Одинъ ползалъ по земле и ежедневно набиралъ по тысяче зеренъ проса-единственную пищу, которую глоталъ онъ зерно за зерномъ, пока не умиралъ съ голоду; другой натиралъ все, что елъ, горькими травами, чтобы не наслаждаться вкусною пищею; около нихъ лежалъ третий, святая жертва самоистязания, безъ глазъ, безъ языка, глухой, горбатый, оскопленный; душа изувечила тело его ради славы страдания, ради награды, обещанной по словамъ священнаго писания темъ, чьи скорби заставляютъ стыдиться самихъ боговъ, создавшихъ скорби, и делаютъ людей богами, способными перенести столько зла, сколько его не найдется и въ аду.

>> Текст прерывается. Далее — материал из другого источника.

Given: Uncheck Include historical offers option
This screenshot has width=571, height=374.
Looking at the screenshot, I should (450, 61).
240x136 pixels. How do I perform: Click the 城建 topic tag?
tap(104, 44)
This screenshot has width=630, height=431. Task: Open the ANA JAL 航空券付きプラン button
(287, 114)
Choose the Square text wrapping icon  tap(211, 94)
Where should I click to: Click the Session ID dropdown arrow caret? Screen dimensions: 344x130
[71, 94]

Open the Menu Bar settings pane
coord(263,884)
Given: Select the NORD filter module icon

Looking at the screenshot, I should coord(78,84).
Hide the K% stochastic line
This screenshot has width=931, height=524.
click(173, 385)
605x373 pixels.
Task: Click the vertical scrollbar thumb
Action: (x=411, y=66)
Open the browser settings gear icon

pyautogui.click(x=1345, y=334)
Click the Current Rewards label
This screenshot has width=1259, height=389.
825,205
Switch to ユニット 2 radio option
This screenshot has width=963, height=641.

Грустно посмотрелъ на нихъ господь нашъ и сказалъ одному изъ главныхъ самоистязателей:
– Многострадальный учитель! Я искатель истины, несколько месяцевъ живу на этомъ холме и вижу, какъ ты и другие братья мои предаются самоистязанию; скажи, зачемъ прибавляете вы зло къ жизни, которая и безъ того-зло?
Мудрецъ отвечалъ:
– Въ писании сказано: если человекъ будетъ умерщвлять свою плоть и доведетъ себя до того, что жизнь станетъ ему страданиемъ, а смерть сладостнымъ покоемъ, – страдание смоетъ съ него кору греха, и очищенная душа его изъ юдоли скорбей вознесется въ небесныя обители къ неизреченному блаженству!